▼▼▼

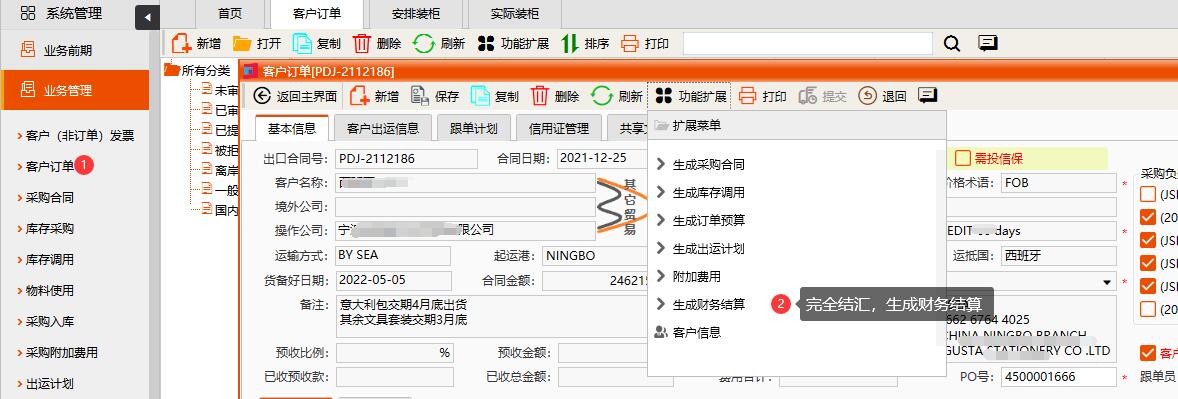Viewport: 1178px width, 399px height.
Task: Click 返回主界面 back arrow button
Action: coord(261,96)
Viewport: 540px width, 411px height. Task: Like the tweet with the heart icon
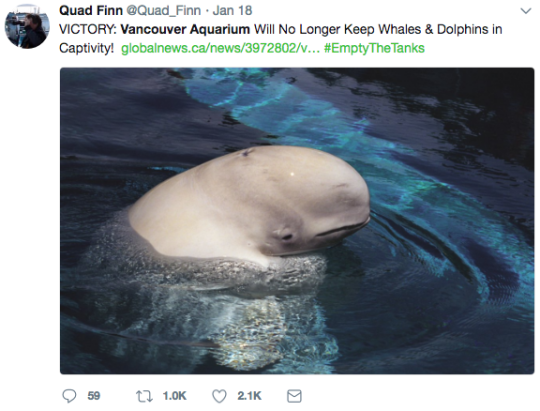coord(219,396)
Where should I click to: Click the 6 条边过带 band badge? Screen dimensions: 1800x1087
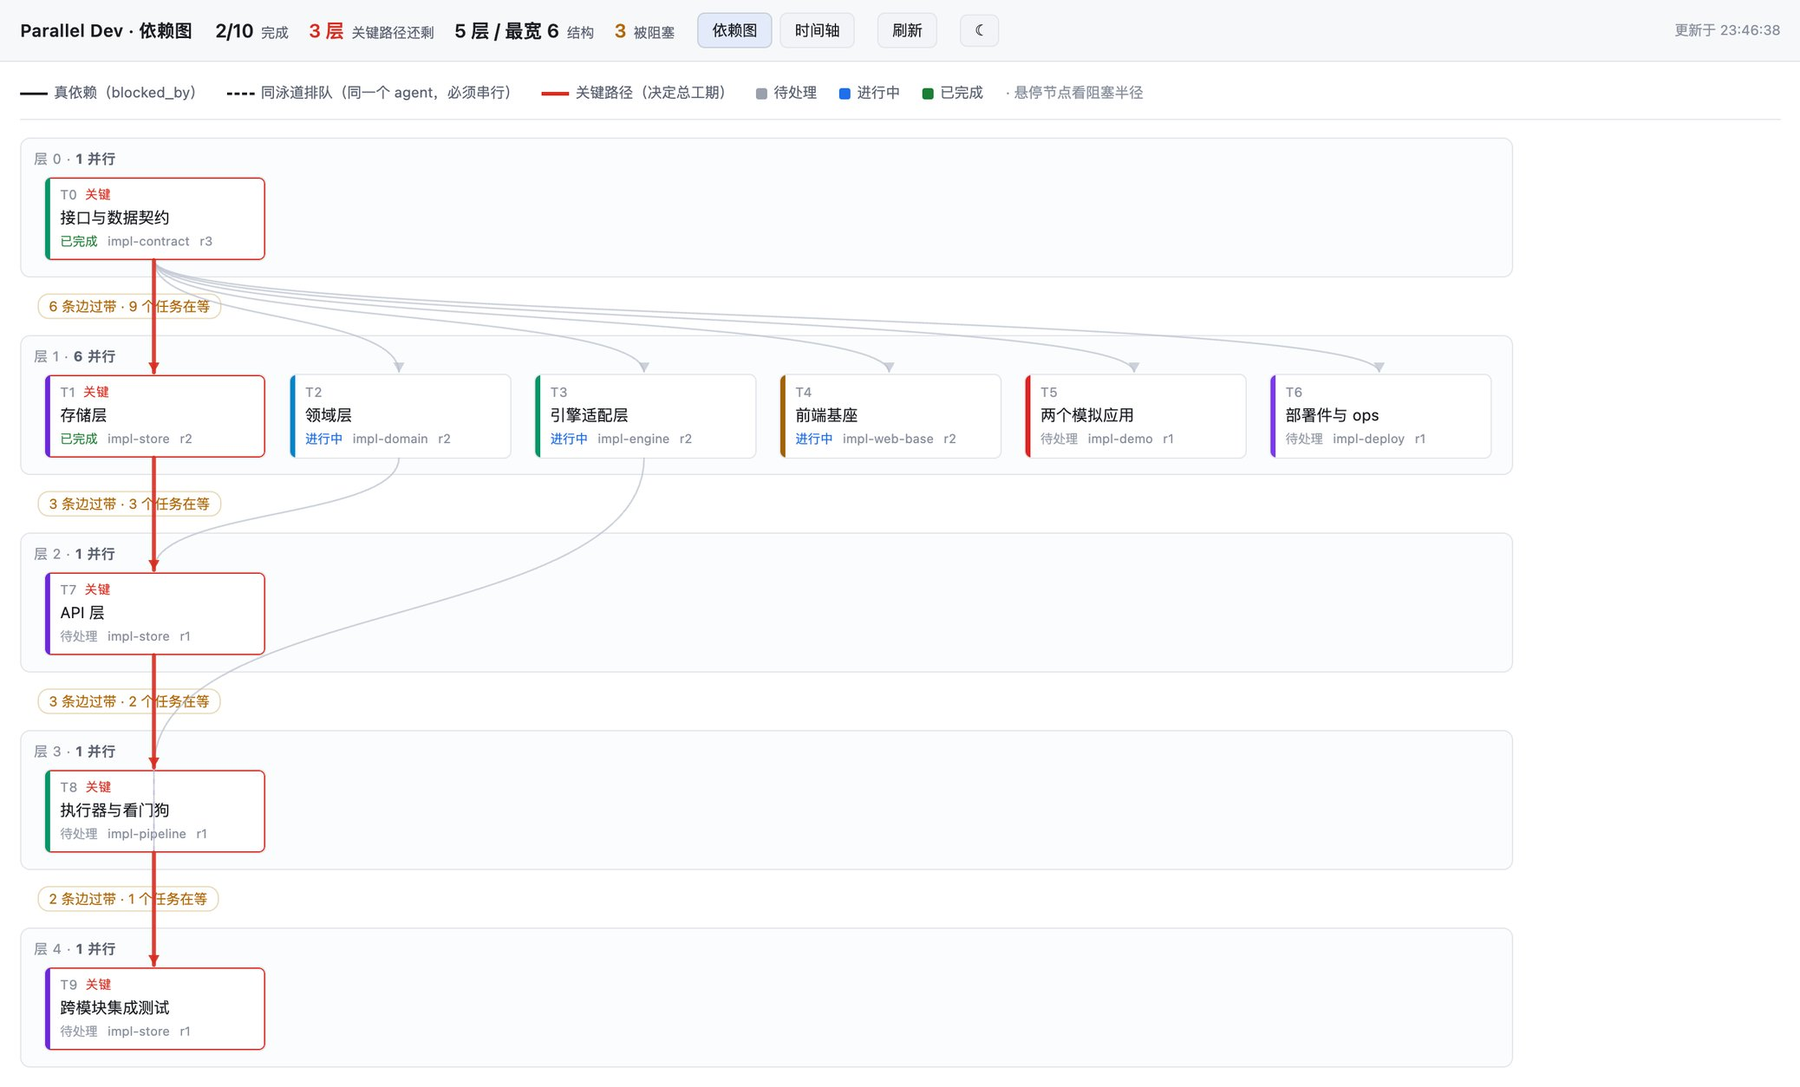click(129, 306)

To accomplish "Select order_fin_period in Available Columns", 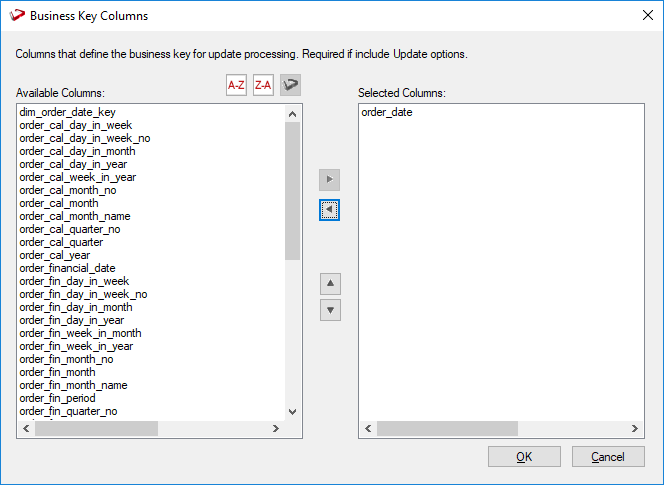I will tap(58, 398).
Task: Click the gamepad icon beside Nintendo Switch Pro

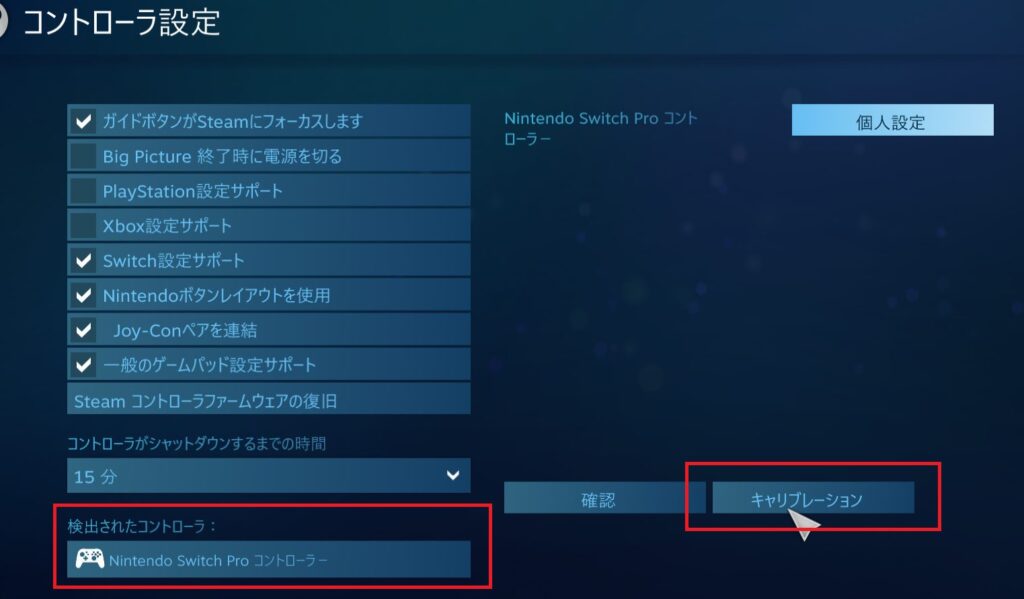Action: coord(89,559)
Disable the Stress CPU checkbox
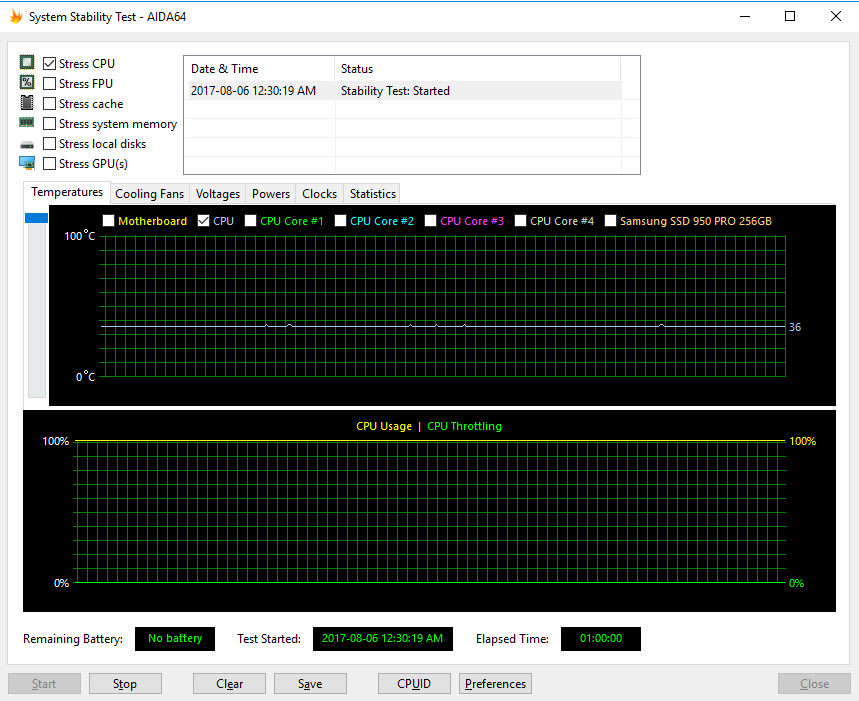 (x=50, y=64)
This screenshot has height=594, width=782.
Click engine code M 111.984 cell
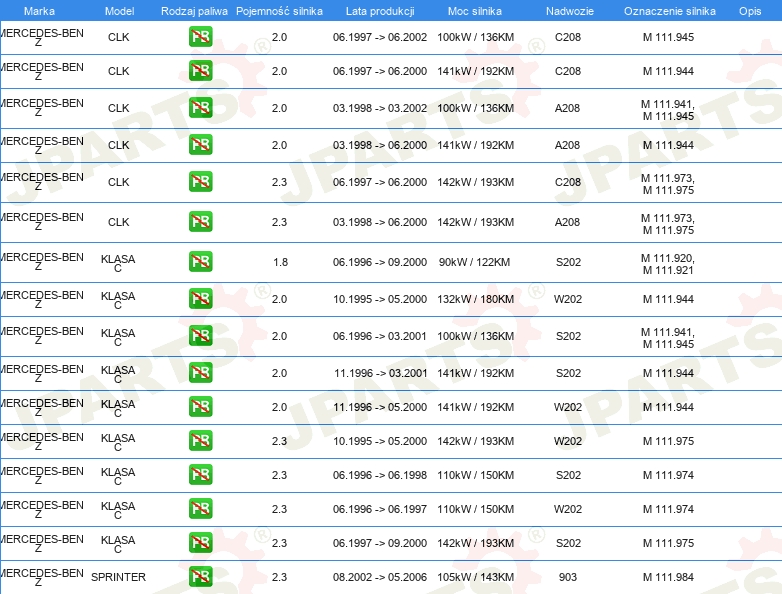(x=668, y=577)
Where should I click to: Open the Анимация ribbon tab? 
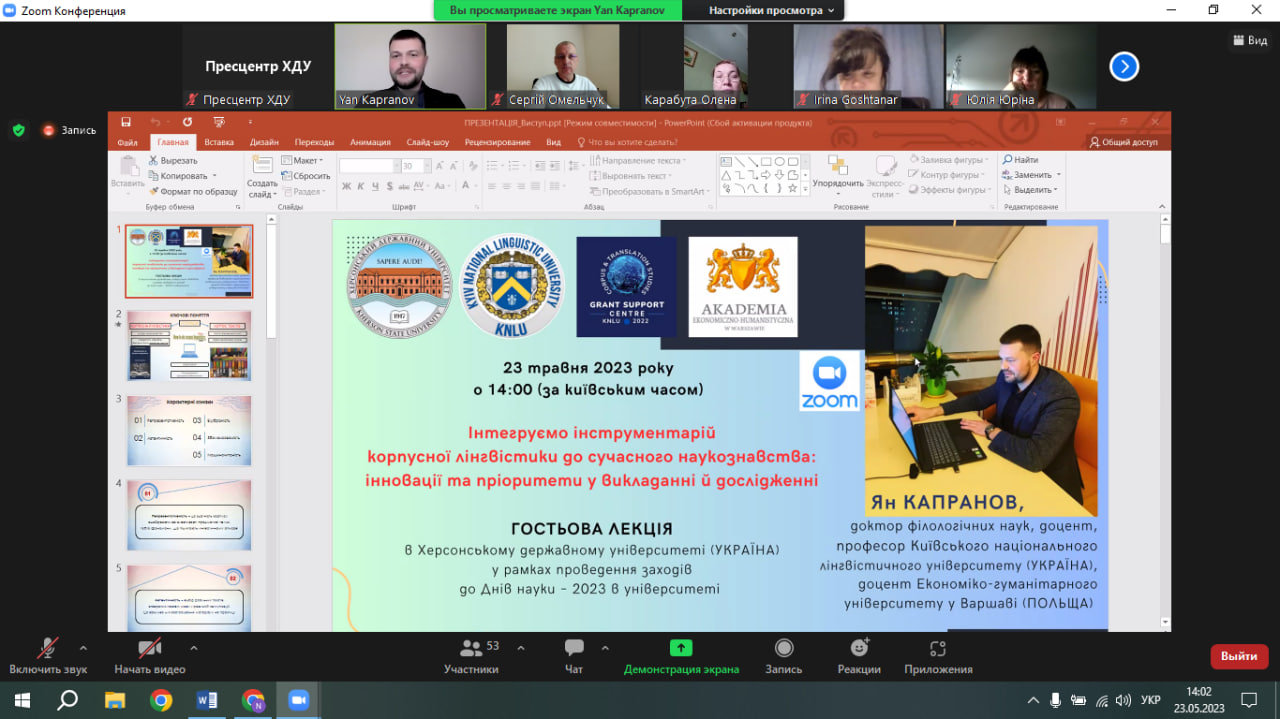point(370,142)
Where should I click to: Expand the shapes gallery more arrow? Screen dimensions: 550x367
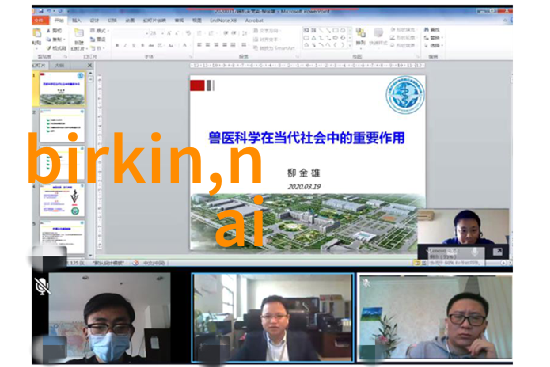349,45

▲▲▲

### TRY IT
The lines to repeat run from the line containing "This screenshot has height=594, width=782." through the end of the listing above, both included; give them exactly and without pictures.

### SOLUTION TO THE EXERCISE
This screenshot has height=594, width=782.
Click engine code M 111.984 cell
(x=668, y=577)
Where should I click to: Open the Анимация ribbon tab? 
point(370,142)
Where should I click to: Expand the shapes gallery more arrow? Screen dimensions: 550x367
349,45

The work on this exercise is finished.